Protein Folding and Trafficking (Figure 4C)

In contrast to signal transduction and cell adhesion, the third category of highly flux-responsive proteins—molecular chaperones that assist in protein folding and other proteins involved in protein trafficking—was unexpected. For context, although these proteins—exemplified by calnexin and calreticulin—require glycopeptides as binding partners (Helenius and Aebi, 2001), relatively little is known about their own glycosylation (the only reports of glycosylation in online proteomic or genomic databases for two of the proteins identified in the current study came from an unrelated publication from our team; Hu et al., 2018). One of these proteins, HYOU1 (hypoxia up-regulated protein 1), assists protein folding and secretion from the ER and has a pivotal role in cytoprotection during oxygen deprivation (Ikeda et al., 1997). This protein is highly expressed in the liver and pancreas, in macrophages found within aortic atherosclerotic plaques, and in breast cancer (Wang et al., 2015). A second member of this category, FKBP10 (FKBP prolyl isomerase 10; Ishikawa et al., 2008) accelerates protein folding during synthesis. In cancer, aberrant epigenetic regulation of FKBP10 predicts poor clinical prognosis (Carmona et al., 2014). Third, TXNDC11 (thioredoxin domain containing 11 protein) is another protein folding chaperone (Wang et al., 2005) linked to breast cancer through 2,522 mutations in the COSMIC database (as of November, 2018; https://cancer.sanger.ac.uk/cosmic/gene/analysis?ln=TXNDC11). Finally, SORL1 (sortilin-related receptor) binds the receptor-associated protein and helps coordinate the cellular uptake, endosomal trafficking, and subsequent proteolytic processing of lipoproteins; in some cases such as the amyloid precursor protein, SORL1 impedes proteolytic processing (Rohe et al., 2008). (Note that we include SORL1 in this category because of its role in protein quality control and trafficking although unlike HYOU1, FKBP10, and TXNDC11 it is involved in protein recycling and degradation rather than biosynthesis). A “mutome” analysis identified SORL1 to be down-regulated in breast cancer (Hernández et al., 2007), suggesting that it may be a tumor suppressor.

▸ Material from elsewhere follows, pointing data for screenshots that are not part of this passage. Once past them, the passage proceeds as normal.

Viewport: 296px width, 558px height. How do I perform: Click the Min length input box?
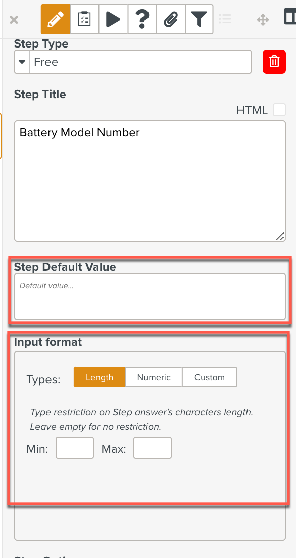[x=75, y=448]
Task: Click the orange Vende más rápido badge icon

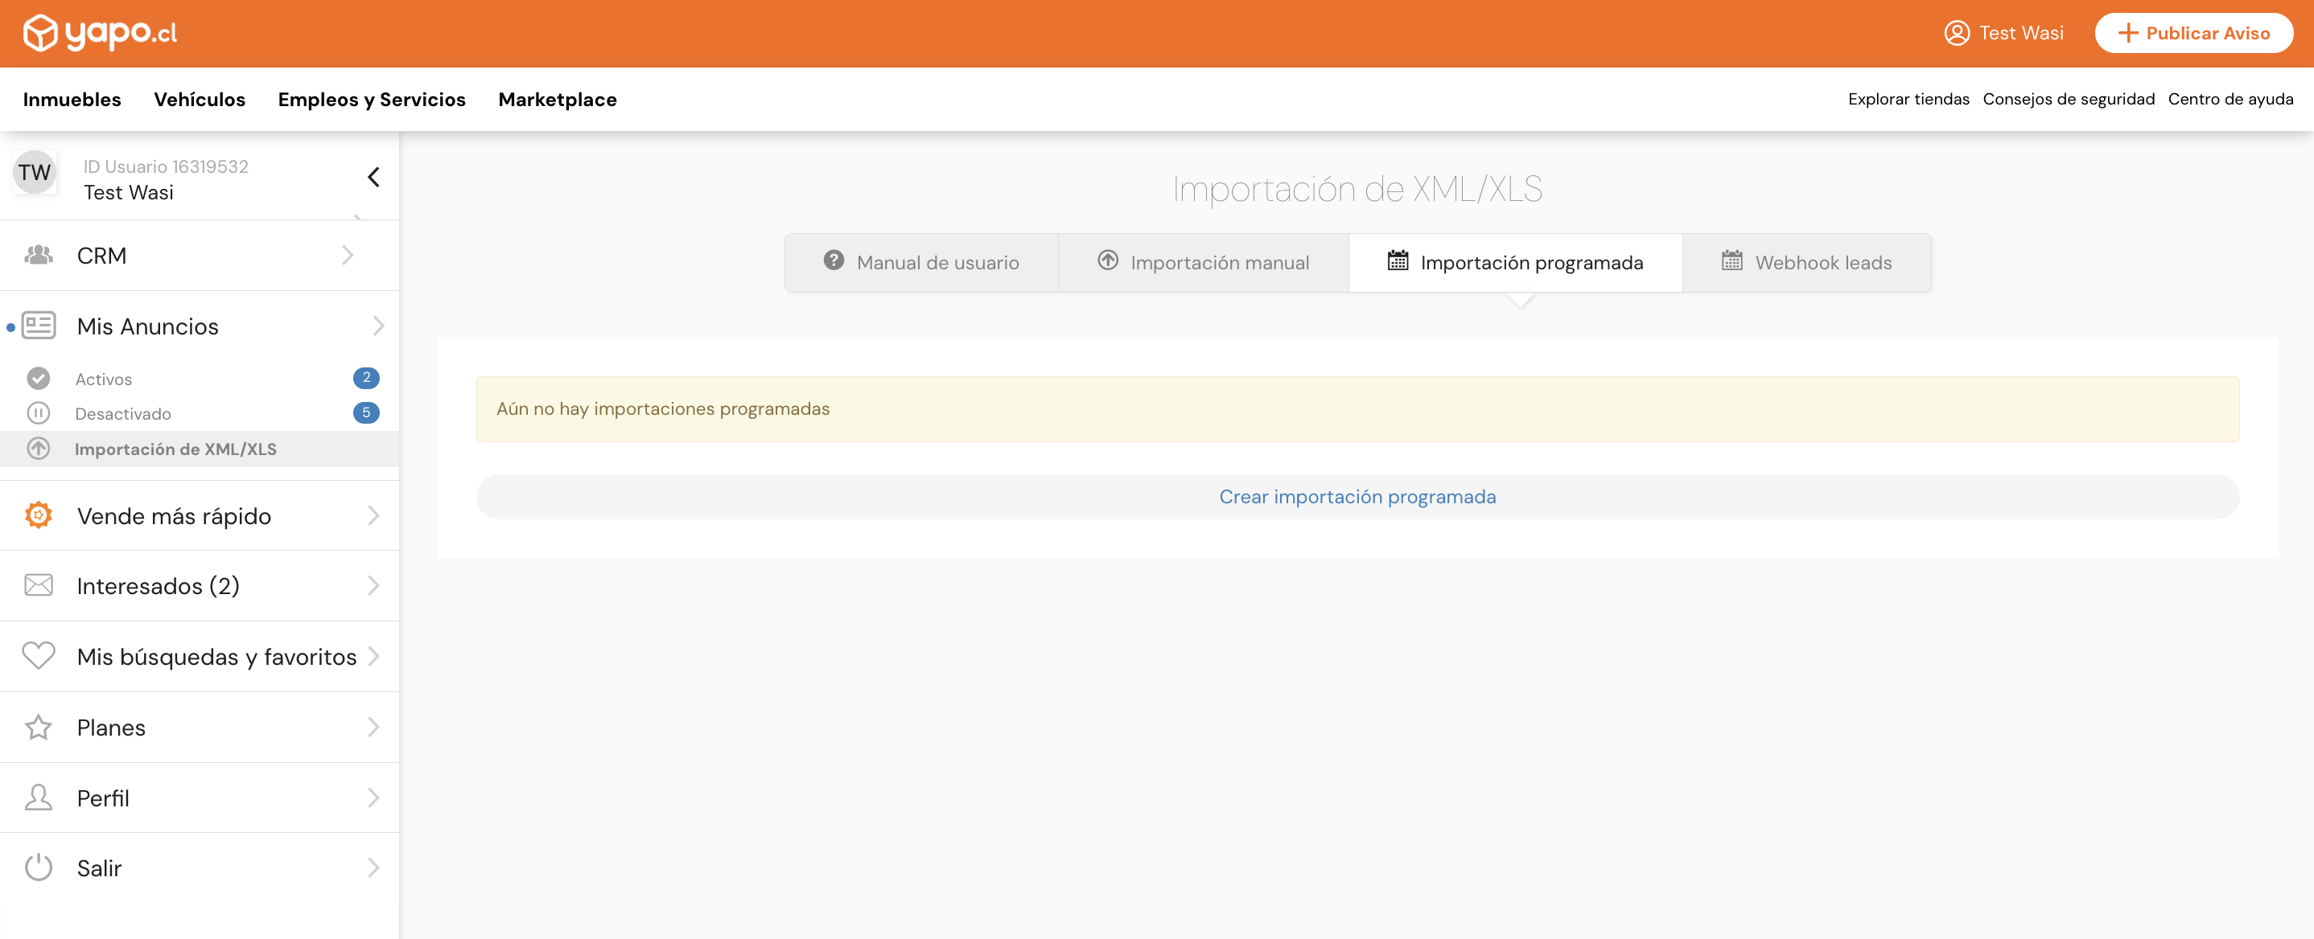Action: point(39,515)
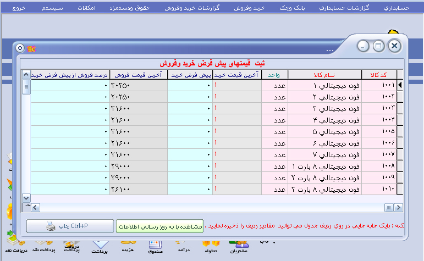Click پيش فرض خريد cell for item 1001
This screenshot has height=261, width=424.
click(190, 85)
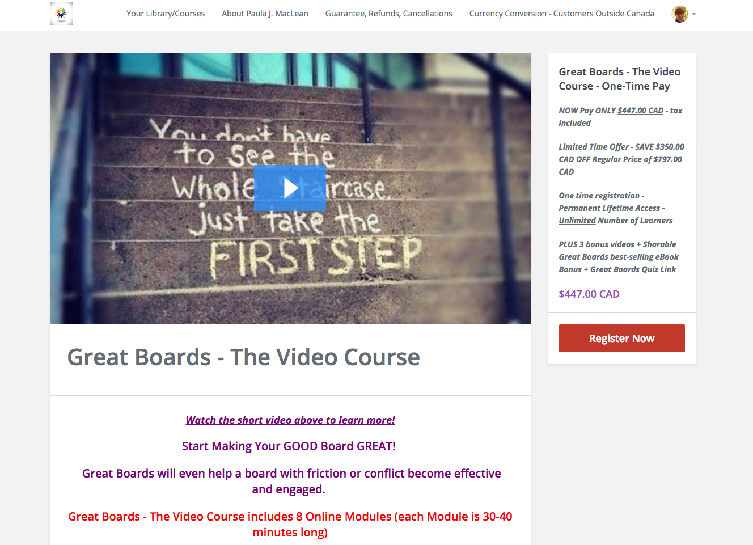This screenshot has height=545, width=753.
Task: Click the Limited Time Offer savings text
Action: (621, 159)
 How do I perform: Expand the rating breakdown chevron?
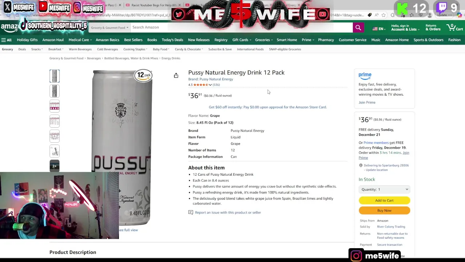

An interesting aspect of the three molecular chaperones identified as being highly flux responsive (i.e., HYOU1, FKBP10, and TXNDC11; Figure 4C) was their fewer number of predicted sites of N-glycosylation compared to proteins related to signaling (Figure 4A) and adhesion (Figure 4B). Specifically all three of these proteins had fewer than 10 consensus sequons for N-glycans while the other proteins had from 21 to 49 sequons, depending on the protein (Figure 4D). Despite this large number of potential sites of N-glycosylation, only about half of these sites were predicted to be occupied using NetNGly (Blom et al., 2004) (from 13 to 31), with only a subset of this latter group identified in this study (from 3 to 12). To present this data another way, only 33 or 29% (for cell signaling and cell adhesion proteins, respectively) of possible acceptor sites were occupied with sialylated N-glycans (Figure 4D). By comparison, the molecular chaperones had a smaller number of possible consensus sequons (from 7 to 9) but sialoglycan occupancy was higher (at 50%), suggesting that sialylation is important for their activity.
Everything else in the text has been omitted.